Tuesday, May 25, 2010

President Obama's high school drug use: how does it effect his authority today?

Gene Healy of the Cato Institute cleverly questions President Obama's moral authority to oppose drug law reforms that would stop prosecuting people who use drugs, writing in the Washington Examiner.
But he frames this in an exaggerated way:

The president lacks the moral authority to lock people up for behavior he engaged in as a young man.
First, this cannot be the moral standard for law enforcement personnel in general. If a teenage boy engaged in shoplifting, vandalism, drunk driving, and other legal violations, that boy now an adult does not lack the moral authority to arrest or prosecute teenagers or adults for those crimes, now recognizing the wrongfulness of those acts.
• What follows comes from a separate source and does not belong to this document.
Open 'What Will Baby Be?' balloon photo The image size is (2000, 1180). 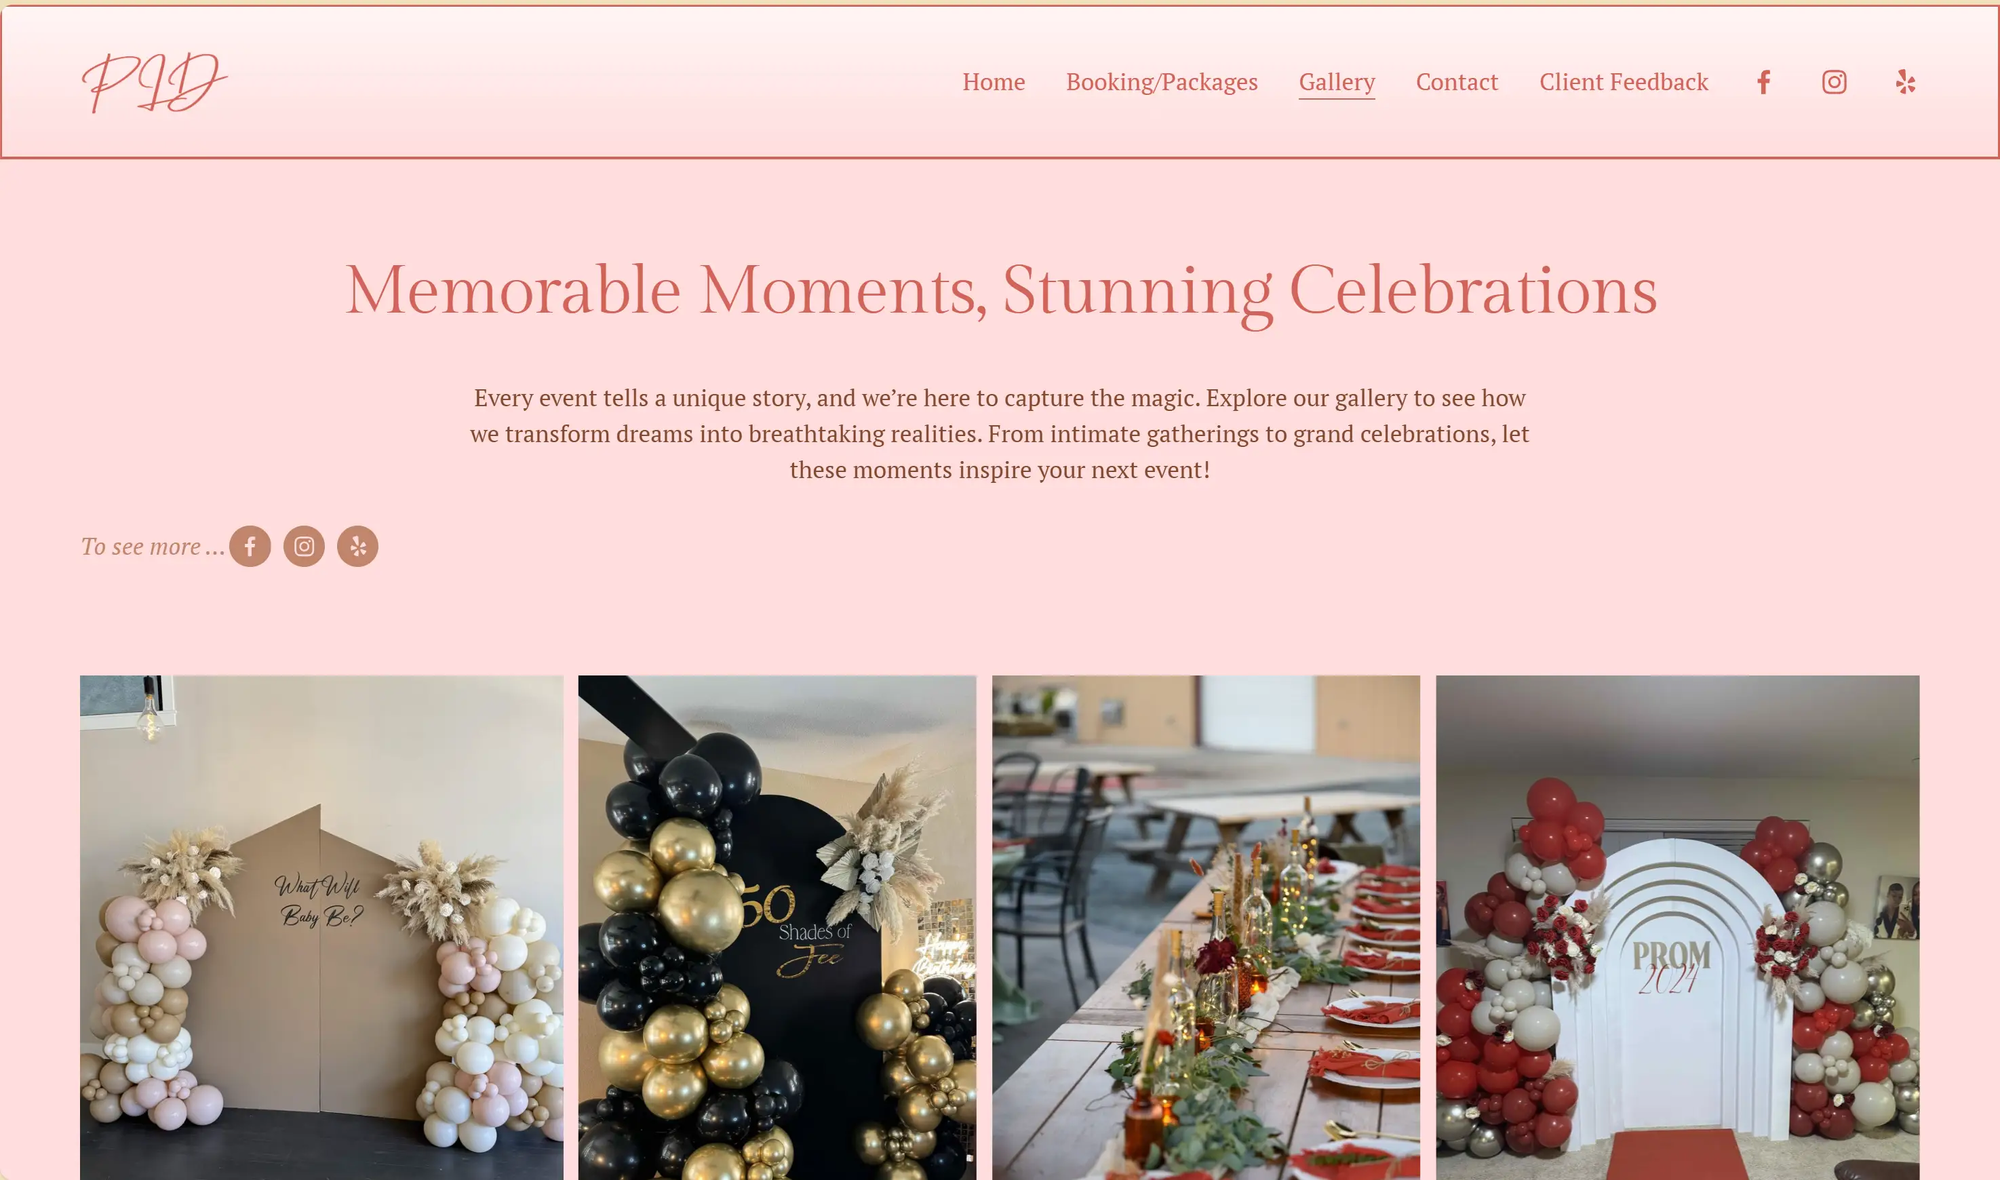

Second, the President is not actually locking up anybody. The enforcement of the law is the responsibility of law enforcement officers, and we might be upset if the President announced that he was not going to enforce laws that we think make sense.

However, the key point is that using drugs is not wrongful. No person is injured. No one is endangered, other than oneself -- and the danger could be compared to skiing, sky diving, mountaineering. Using drugs is not the failure to do a duty like paying taxes. The state lacks the moral authority to punish this conduct.

This does not mean that drug use in the wrong circumstances, such as when operating a vehicle, or when one has a duty or responsibility to be sober, is not an offense. Improper drug use is a special case. Of course, our drug laws are not written to prosecute those special cases, and most prosecutions for drug possession have nothing to do with such special cases.

There is no moral authority for arresting or prosecuting a person for conduct that is not wrongful -- whether the President did those things in the past or not. Perhaps what we need to recognized is that Obama's comments about his adolescent drug use acknowledge that absence of wrongfulness. That is what is troubling now that his Administration wants to continue to support morally unjustifiable prosecutions.